O que nos leva à pergunta mais adequada. Ainda dói?
A repercussão da mais recente eliminação, com vitória por 1 a 0, sobre o Cruzeiro, no Mineirão, mostra que a resposta assustadora talvez seja: não.
O Flamengo foi de tal forma ultrajado — como instituição, como marca, como clube de futebol — nas últimas décadas que a torcida passou a esperar, e até aceitar, a derrota em campo como inevitável, um aborrecimento menor, e a se comprazer com o resgate do clube nas outras áreas, empreendido pelo grupo atualmente no poder e com boas chances de lá continuar depois da eleição de dezembro.

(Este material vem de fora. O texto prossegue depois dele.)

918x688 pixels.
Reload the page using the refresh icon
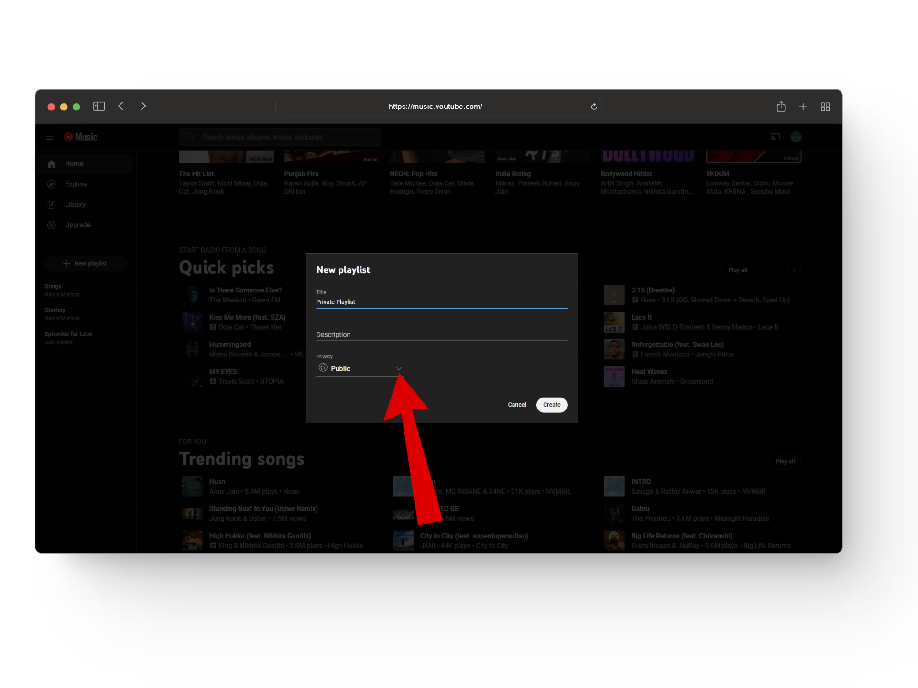(594, 107)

É digno de todos os elogios o esforço em reerguer o Flamengo do abismo moral e financeiro a que parecia banido. É obrigatório o respaldo de todo rubro-negro ao trabalho sério realizado desde 2013 pela atual gestão nessas questões. Assim como é dever de cada torcedor cobrar não o fracasso, mas o dano causado ao mais essencial, à ideia de Flamengo. Que redunda no insucesso desportivo.
O Flamengo, antes dessa administração, era a epítome da baderna financeira, política, institucional, desportiva. No qual dirigentes fingiam que pagavam e jogadores fingiam que jogavam. O problema é que, no afã de desconstruir esse estado de coisas, confundiram pacificar o clube com planificá-lo. Aterraram todo o relevo que fazia o Flamengo Flamengo.

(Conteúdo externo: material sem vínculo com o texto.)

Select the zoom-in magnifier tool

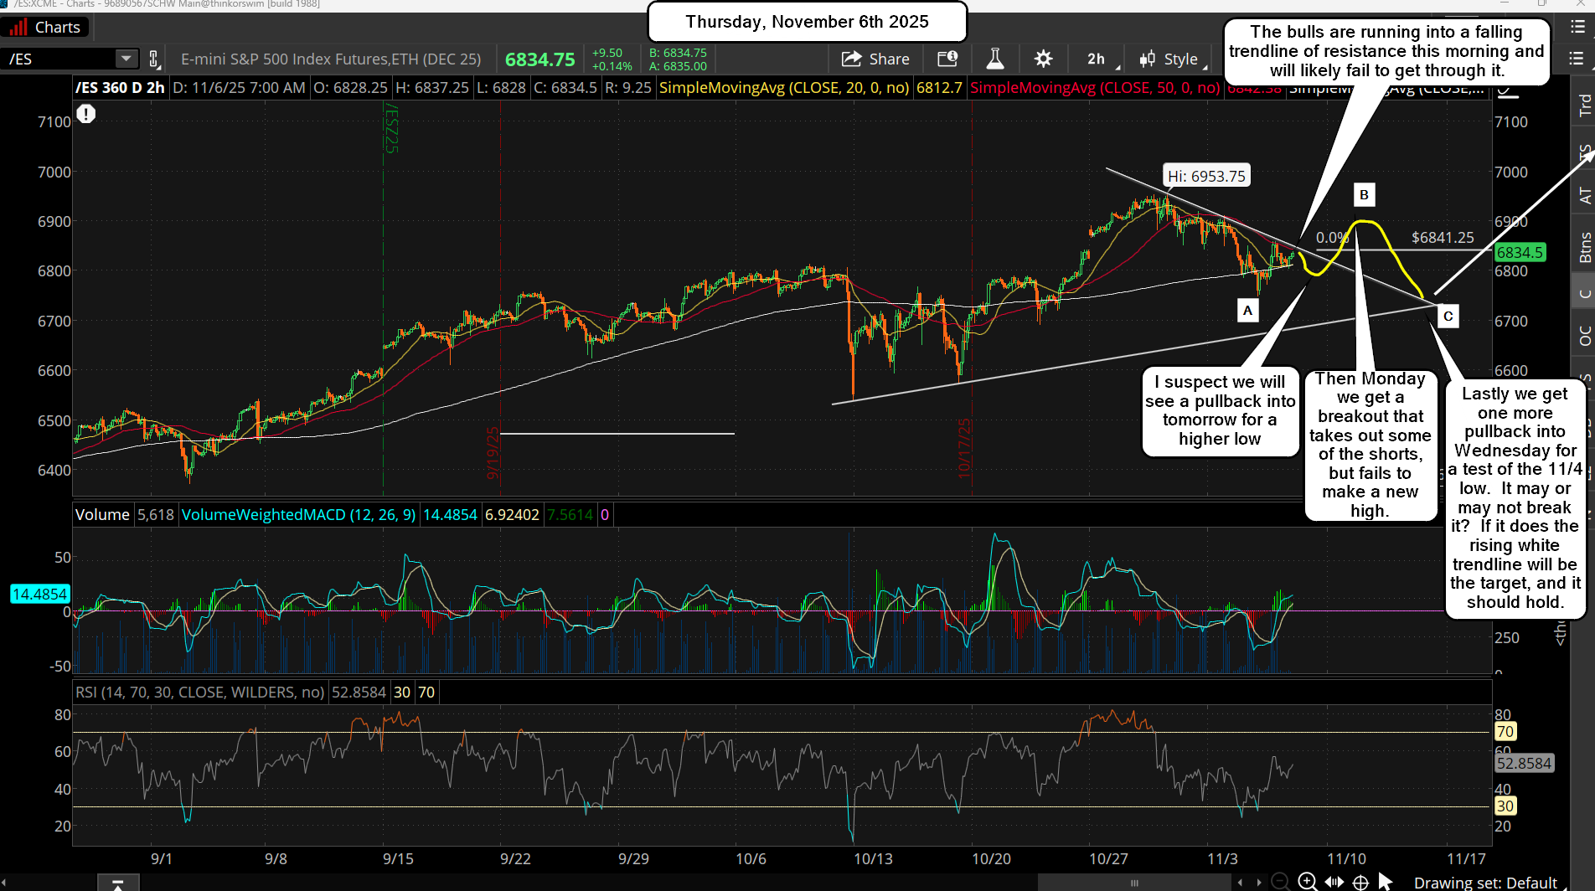pyautogui.click(x=1307, y=881)

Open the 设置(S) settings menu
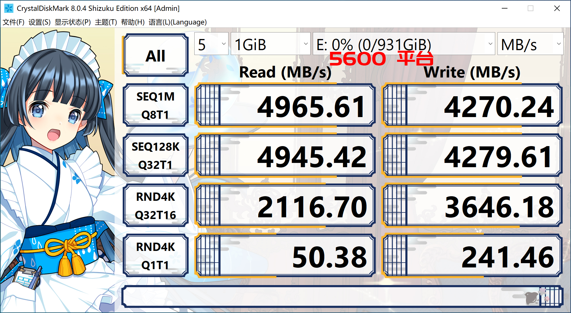[x=40, y=22]
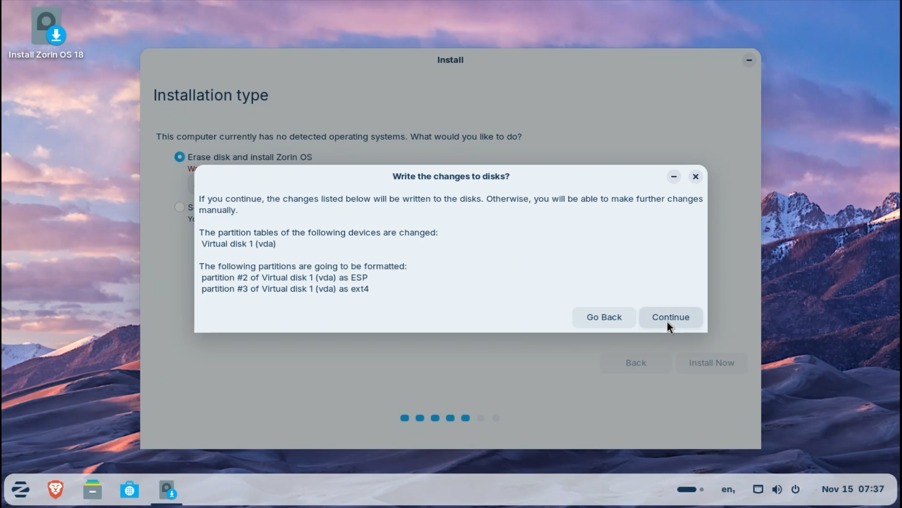The image size is (902, 508).
Task: Click the Install Now button
Action: 711,363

E, erro tão grave quanto, aliaram a isso a fé cega no sofisma de que investimento continuado e sustentável são condições suficientes para atingir conquistas nos gramados. Não podem estar mais enganados.

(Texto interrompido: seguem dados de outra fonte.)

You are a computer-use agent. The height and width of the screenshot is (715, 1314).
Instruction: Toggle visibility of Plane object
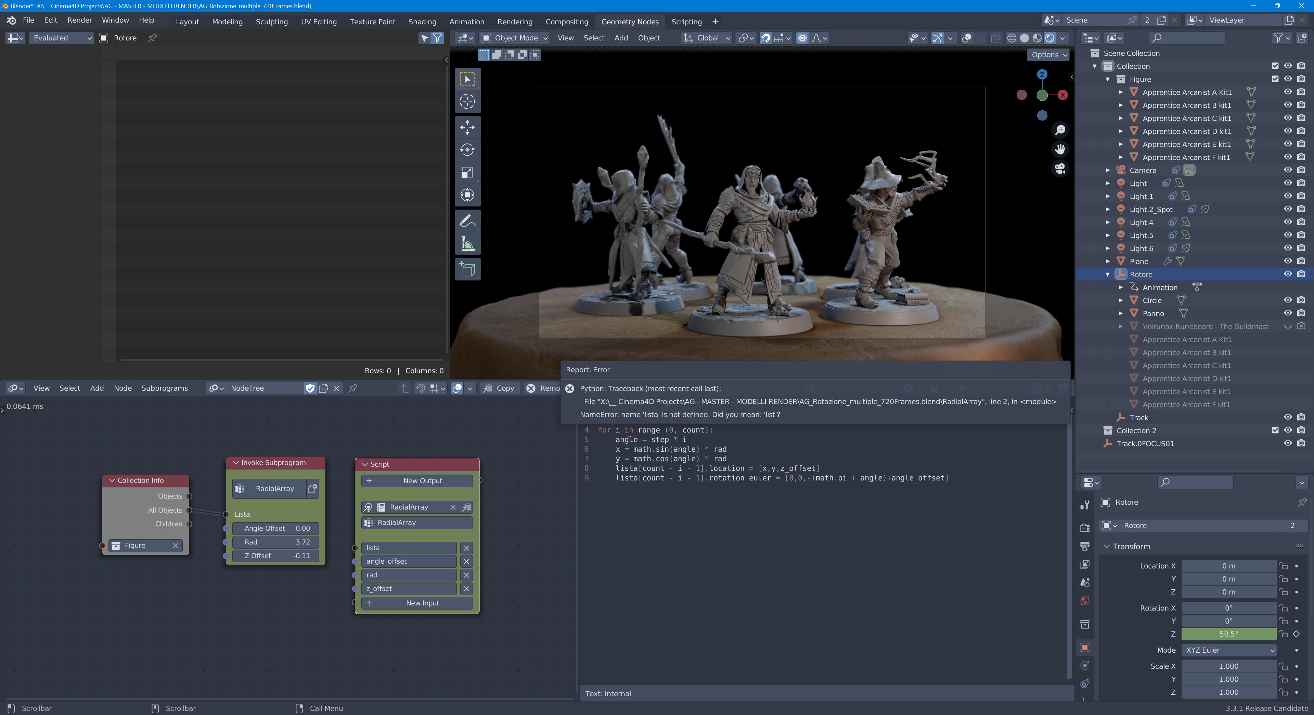click(x=1287, y=261)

Essa mentalidade parece ter contaminado a Nação. Que dirigentes, técnico e jogadores minimizem mais um fiasco, que reforça o nanismo internacional rubro-negro, é até esperado. Que a torcida reverbere o discurso conformado é ferida de morte.
Instalou-se no Flamengo a cultura do compadrio, da complacência com o quase lá, com o foi por pouco, com o lutamos, mas não deu. Vamos levando. Uma hora a gente ganha. Palavras exatas ouvidas da boca de seus executivos.
O Flamengo parece mais interessado em conquistar a certificação ISO 9001, em figurar na lista da Forbes de melhores empresas para se trabalhar, do que em celebrar títulos, erguer taças, cumprir seu destino de colosso dos campos.
O Flamengo é quente, o sangue de cada jogador e torcedor tem que ferver. O que não é sinônimo de ser a zona, o escracho geral que era.
O Flamengo precisa de um elemento mercurial. Algo que provoque desequilíbrio quando a apatia e o conformismo ameaçam se instalar.
O Flamengo hoje é um lagarto gordo refestelado embaixo de uma pedra.